これらの症状は、外傷後や激しい運動後に徐々に進行して発生することが多いようです。特に急性発症の場合、症状が急速に悪化する可能性があるため、これらの症状が現れた場合は速やかに医療機関を受診することが重要です。早期発見と適切な処置が、重篤な後遺症を防ぐ鍵となります。
コンパートメント症候群の病院探し
救急科や整形外科、外科、脳神経内科(または神経内科)の診療科がある病院やクリニックを受診して頂きます。
コンパートメント症候群の検査・診断
臨床症状と身体所見に基づいて行われます。
臨床症状
- 激しい疼痛:通常の鎮痛薬では効果を認めない疼痛が特徴的です。
- 異常感覚:しびれや感覚鈍麻が現れます。
- 運動障害:筋力低下や自動運動の困難が見られます。
身体所見
- 腫脹:患部の腫脹が顕著で、皮膚に光沢が現れピンク色になります。
- 硬結:触診で筋腹全体の硬さを感じます。
- 圧痛:患部に強い圧痛があります。
- 他動運動時痛:患部の筋を他動的に伸展すると強い疼痛が誘発されます。
特殊検査
コンパートメント内圧測定:最も客観的な診断方法です。

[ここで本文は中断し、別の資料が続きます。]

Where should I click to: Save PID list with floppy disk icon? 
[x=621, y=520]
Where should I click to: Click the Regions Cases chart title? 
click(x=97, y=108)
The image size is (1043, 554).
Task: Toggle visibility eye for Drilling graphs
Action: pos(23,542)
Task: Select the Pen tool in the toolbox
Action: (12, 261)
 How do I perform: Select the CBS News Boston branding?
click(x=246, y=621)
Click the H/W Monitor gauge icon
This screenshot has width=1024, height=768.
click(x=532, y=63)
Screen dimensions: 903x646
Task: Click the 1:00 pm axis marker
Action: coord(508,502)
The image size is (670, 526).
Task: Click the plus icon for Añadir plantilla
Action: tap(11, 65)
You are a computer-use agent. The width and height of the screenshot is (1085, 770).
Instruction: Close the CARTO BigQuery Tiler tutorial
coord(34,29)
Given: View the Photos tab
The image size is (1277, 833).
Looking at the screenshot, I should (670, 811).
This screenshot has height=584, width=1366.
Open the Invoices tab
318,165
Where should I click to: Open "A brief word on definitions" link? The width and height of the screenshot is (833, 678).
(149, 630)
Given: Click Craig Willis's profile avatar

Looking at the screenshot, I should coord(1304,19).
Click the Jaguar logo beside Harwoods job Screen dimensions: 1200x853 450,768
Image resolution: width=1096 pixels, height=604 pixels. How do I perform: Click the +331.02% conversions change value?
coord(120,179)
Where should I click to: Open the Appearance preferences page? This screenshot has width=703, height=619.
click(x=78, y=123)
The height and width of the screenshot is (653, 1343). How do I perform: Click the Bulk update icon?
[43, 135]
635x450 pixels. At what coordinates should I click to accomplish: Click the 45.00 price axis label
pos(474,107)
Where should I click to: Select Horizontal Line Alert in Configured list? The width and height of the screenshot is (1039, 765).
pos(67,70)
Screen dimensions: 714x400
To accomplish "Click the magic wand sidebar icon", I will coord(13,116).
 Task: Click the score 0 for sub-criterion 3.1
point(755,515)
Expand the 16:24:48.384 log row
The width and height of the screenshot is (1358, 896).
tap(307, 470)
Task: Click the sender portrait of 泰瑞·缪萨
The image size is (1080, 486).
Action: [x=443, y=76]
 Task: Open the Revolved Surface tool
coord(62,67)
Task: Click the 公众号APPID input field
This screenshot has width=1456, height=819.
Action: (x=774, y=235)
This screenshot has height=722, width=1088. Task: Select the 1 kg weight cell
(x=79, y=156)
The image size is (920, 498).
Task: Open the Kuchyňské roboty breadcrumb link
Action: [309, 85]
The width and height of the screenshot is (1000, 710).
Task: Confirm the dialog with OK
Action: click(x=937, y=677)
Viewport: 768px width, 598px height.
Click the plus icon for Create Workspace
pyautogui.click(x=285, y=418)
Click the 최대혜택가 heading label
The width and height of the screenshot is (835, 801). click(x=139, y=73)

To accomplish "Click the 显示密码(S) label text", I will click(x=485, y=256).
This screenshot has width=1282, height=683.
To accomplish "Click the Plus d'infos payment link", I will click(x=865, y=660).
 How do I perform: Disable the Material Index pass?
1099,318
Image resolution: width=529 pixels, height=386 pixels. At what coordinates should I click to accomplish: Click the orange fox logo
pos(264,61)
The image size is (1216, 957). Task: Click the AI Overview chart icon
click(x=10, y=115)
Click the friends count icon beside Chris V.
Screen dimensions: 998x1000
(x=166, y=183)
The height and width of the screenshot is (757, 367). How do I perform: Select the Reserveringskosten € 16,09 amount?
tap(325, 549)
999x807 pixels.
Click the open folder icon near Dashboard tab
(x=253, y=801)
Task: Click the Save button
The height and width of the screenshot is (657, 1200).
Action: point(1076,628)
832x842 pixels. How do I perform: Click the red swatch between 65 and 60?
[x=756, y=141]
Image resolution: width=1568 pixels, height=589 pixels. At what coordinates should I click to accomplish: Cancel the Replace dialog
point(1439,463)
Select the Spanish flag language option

30mmHgを超えると筋肉や神経の阻血障害が起こるとされています。
画像診断
MRI:腓骨筋などの筋肉の変性や腫脹などの所見が見られることがあります。
6P徴候
完全には揃わないことも多いようですが、以下の徴候を確認します。
- Paresis/ Paralysis(運動麻痺)
- Pain(疼痛)
- Paresthesia(感覚障害)
- Pallor/ paleness(蒼白)
- Pulselessness(脈拍消失)
- Pressure(緊満)
血流評価
- 足背動脈の触知:初期段階では触知可能なことが多いようです。
診断には、これらの症状や所見を総合的に評価することが重要です。特に急性型の場合は、早期診断と迅速な対応が不可逆的な筋壊死を防ぐために極めて重要となります。慢性型の場合は、運動後の症状や経過も診断の参考になります。
コンパートメント症候群の治療
症状の重症度や急性型か慢性型かによって異なります。
急性型の治療
急性型コンパートメント症候群は緊急性が高く、迅速な対応が必要です。
- 筋膜切開術:最も重要な治療法です。筋膜を切開して内圧を下げ、血流を回復させます。これにより、筋肉や神経の壊死を防ぎます。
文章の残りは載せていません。